Don’t miss this week’s installment of the MTG Fast Finance podcast, an on-topic, no-nonsense tour through the week’s most important changes in the Magic economy. And if you enjoy playing Magic, make sure to visit https://scry.land to find PPTQs, SCG Opens, and more events on an interactive map with worldwide coverage. Find Magic near you today.


It’s a Monday morning and we’re all waking up from food-induced comas that lasted the last four days. As we trudge into work, there’s not even exciting results to reflect on. This weekend’s only event was team limited in Europe. Blegh.

Unstable has been completely previewed, so that’s cool. It seems as if the community at large is looking forward to the set moreso than most of itself had expected. I’m suspect that this will mean much for the prices in the long run though. It all looks new and shiny and fun today, but after four drafts the novelty may be well worn. Chances are a few of the cards in foil will hold value well, but not many.

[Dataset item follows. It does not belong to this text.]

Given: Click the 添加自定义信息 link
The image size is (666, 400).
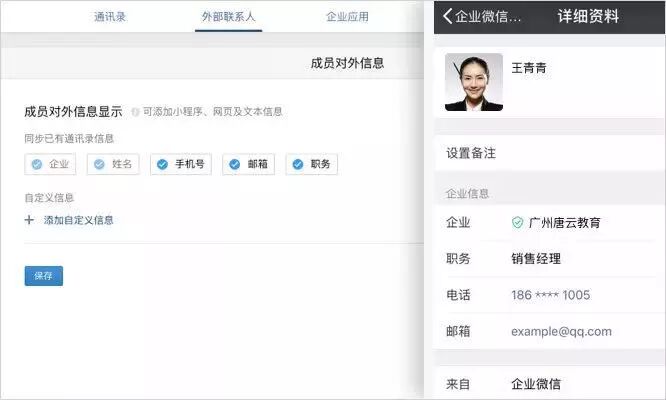Looking at the screenshot, I should click(x=78, y=220).
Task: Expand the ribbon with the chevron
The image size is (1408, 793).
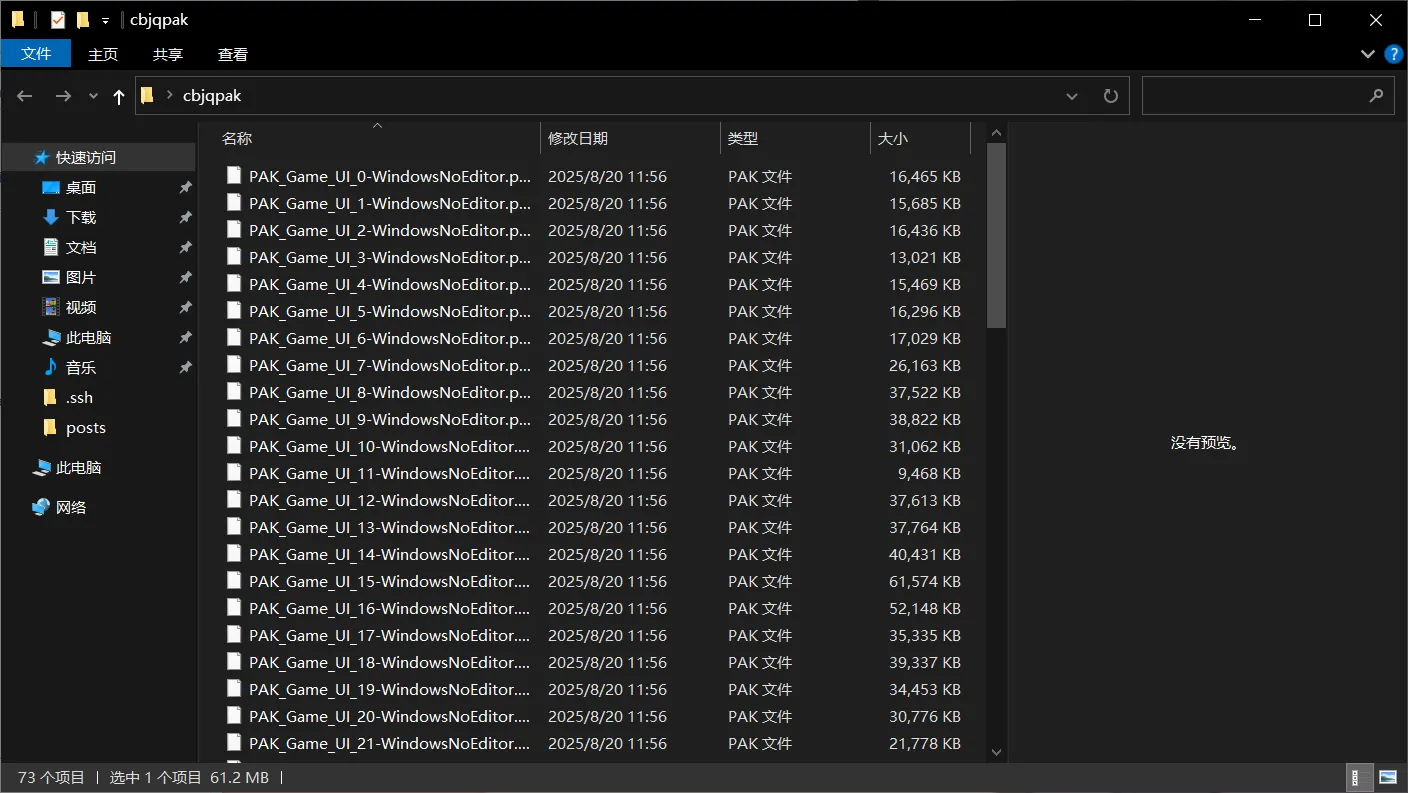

Other than that, the only real news in Magic over the lasts few days was a stirring on social media when a prominent cosplayer decided to quit due to the constant harassment she receives, a lion’s share of which comes from one particular unsavory individual. I’m not looking to write at length about this here, but I’m not going to completely forfeit my soap box, small as it may be.

“Don’t harass people” is a simple lesson that we all should have picked up in kindergarten. A more salient point to take from all of this that’s less obvious is that choosing not to engage is engaging. Inaction is action for the status quo. Claiming that you don’t want to choose a side is choosing a side. We’re afforded no luxury of sidelines, and like it or not, you’re either supporting a message or resisting it.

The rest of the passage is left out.